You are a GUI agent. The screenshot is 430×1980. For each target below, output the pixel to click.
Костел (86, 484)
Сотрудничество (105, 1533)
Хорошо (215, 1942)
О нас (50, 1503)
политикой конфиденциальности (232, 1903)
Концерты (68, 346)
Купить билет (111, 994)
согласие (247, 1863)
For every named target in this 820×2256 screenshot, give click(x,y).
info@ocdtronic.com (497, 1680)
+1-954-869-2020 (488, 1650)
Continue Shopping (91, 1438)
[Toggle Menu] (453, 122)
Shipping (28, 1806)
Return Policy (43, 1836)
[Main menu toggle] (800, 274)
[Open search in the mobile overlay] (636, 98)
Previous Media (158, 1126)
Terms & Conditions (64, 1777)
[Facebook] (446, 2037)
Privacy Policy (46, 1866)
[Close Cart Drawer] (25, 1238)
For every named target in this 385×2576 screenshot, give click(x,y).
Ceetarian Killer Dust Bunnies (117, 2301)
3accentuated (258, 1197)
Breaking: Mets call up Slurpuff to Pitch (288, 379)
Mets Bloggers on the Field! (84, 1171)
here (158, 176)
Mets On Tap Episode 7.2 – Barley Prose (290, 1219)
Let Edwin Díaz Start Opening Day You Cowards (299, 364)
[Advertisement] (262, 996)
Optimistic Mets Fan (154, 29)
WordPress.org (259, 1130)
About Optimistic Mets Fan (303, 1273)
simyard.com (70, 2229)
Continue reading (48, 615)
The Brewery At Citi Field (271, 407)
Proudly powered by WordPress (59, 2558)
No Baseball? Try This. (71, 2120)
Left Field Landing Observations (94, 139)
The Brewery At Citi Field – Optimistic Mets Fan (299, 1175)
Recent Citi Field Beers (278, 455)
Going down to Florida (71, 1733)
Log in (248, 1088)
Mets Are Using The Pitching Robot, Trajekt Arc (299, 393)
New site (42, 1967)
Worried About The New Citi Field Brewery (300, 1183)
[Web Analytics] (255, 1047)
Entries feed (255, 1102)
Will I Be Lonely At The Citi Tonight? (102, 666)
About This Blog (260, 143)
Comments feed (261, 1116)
━━━━━━━━
◆ Problem description:
Repeat, word for word, all the lines above.

◆ Exercise answer:
You are a GUI agent. The screenshot is 430×1980. For each target below, output the pixel to click.
Костел (86, 484)
Сотрудничество (105, 1533)
Хорошо (215, 1942)
О нас (50, 1503)
политикой конфиденциальности (232, 1903)
Концерты (68, 346)
Купить билет (111, 994)
согласие (247, 1863)
For every named target in this 820×2256 screenshot, give click(x,y).
info@ocdtronic.com (497, 1680)
+1-954-869-2020 (488, 1650)
Continue Shopping (91, 1438)
[Toggle Menu] (453, 122)
Shipping (28, 1806)
Return Policy (43, 1836)
[Main menu toggle] (800, 274)
[Open search in the mobile overlay] (636, 98)
Previous Media (158, 1126)
Terms & Conditions (64, 1777)
[Facebook] (446, 2037)
Privacy Policy (46, 1866)
[Close Cart Drawer] (25, 1238)
For every named target in this 385×2576 screenshot, give click(x,y).
Ceetarian Killer Dust Bunnies (117, 2301)
3accentuated (258, 1197)
Breaking: Mets call up Slurpuff to Pitch (288, 379)
Mets Bloggers on the Field! (84, 1171)
here (158, 176)
Mets On Tap Episode 7.2 – Barley Prose (290, 1219)
Let Edwin Díaz Start Opening Day You Cowards (299, 364)
[Advertisement] (262, 996)
Optimistic Mets Fan (154, 29)
WordPress.org (259, 1130)
About Optimistic Mets Fan (303, 1273)
simyard.com (70, 2229)
Continue reading (48, 615)
The Brewery At Citi Field (271, 407)
Proudly powered by WordPress (59, 2558)
No Baseball? Try This. (71, 2120)
Left Field Landing Observations (94, 139)
The Brewery At Citi Field – Optimistic Mets Fan (299, 1175)
Recent Citi Field Beers (278, 455)
Going down to Florida (71, 1733)
Log in (248, 1088)
Mets Are Using The Pitching Robot, Trajekt Arc (299, 393)
New site (42, 1967)
Worried About The New Citi Field Brewery (300, 1183)
[Web Analytics] (255, 1047)
Entries feed (255, 1102)
Will I Be Lonely At The Citi Tonight? (102, 666)
About This Blog (260, 143)
Comments feed (261, 1116)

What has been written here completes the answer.